Journal of Electrocardiology | 2011
Joost D.E. Haeck; Niels J.W. Verouden; Wichert J. Kuijt; Karel T. Koch; Mohamed Majidi; Alexander Hirsch; Jan G.P. Tijssen; Mitchell W. Krucoff; Robbert J. de Winter
BACKGROUND The goal of this study is to determine the predictive value of ST-segment resolution (STR) early after percutaneous coronary intervention (PCI), late STR, and no STR for left ventricular ejection fraction (LVEF) and infarct size (IS) by cardiovascular magnetic resonance (CMR) at follow-up in patients with ST-segment elevation myocardial infarction. METHODS The analysis included 199 patients who were enrolled in the PRoximal Embolic Protection in Acute myocardial infarction and Resolution of ST-Elevation trial and in whom both continuous ST Holter and CMR at follow-up were available.

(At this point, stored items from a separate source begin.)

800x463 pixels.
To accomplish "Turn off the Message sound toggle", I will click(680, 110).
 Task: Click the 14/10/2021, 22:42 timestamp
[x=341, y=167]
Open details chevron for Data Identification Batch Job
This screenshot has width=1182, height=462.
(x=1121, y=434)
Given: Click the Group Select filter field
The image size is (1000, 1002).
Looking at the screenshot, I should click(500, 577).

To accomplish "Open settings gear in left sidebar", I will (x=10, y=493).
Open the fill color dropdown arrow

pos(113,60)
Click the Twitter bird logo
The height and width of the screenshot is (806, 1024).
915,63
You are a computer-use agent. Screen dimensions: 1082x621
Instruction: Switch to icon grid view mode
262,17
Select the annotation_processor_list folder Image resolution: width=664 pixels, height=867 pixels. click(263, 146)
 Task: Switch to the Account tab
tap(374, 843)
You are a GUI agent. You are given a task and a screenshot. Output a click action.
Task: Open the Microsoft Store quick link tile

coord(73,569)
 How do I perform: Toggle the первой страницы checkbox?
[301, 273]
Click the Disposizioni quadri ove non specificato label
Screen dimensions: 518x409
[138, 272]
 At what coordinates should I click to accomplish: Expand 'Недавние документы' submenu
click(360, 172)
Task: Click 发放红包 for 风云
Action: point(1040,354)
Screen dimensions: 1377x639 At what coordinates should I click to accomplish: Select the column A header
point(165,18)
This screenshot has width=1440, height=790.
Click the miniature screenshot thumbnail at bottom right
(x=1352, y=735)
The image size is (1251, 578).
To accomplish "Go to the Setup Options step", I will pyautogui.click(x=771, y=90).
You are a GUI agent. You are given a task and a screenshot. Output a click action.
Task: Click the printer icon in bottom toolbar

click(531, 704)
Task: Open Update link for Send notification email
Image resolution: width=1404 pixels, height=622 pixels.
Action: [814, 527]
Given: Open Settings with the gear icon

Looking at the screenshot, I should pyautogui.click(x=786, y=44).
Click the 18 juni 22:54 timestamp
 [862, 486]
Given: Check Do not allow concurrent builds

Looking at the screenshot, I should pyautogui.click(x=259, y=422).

Patients were stratified into 3 groups: (1) early complete (≥70%) STR measured immediately after last contrast injection (n = 113); (2) late complete STR (n = 52), defined as complete STR from 30 to 240 minutes after PCI; and (3) no complete STR after 240 minutes (n = 34). RESULTS Patients with early STR had more preserved LVEF and smaller IS compared to patients with late STR or no STR (LVEF: early STR, 54% ± 8%; late STR, 46% ± 13%; no STR, 43% ± 11%; and IS: 3.9 ± 3.3 g/m(2); 8.0 ± 6.9 g/m(2); 12.0 ± 6.0 g/m(2); respectively; all P < .0001). Early STR was independently predictive for LVEF (β = 8.5; P = .0005) and IS (β = -7.0; P < .0001). Late STR was not predictive for LVEF (β = 1.6; P = .51) but predictive for IS (β = -3.5; P = .003). CONCLUSIONS Patients with early complete STR after primary PCI have better preserved LVEF and smaller IS. Patients with late complete STR do not have better preserved LVEF but do have smaller IS. ST-segment resolution is a strong, independent predictor of LVEF and IS as assessed by CMR.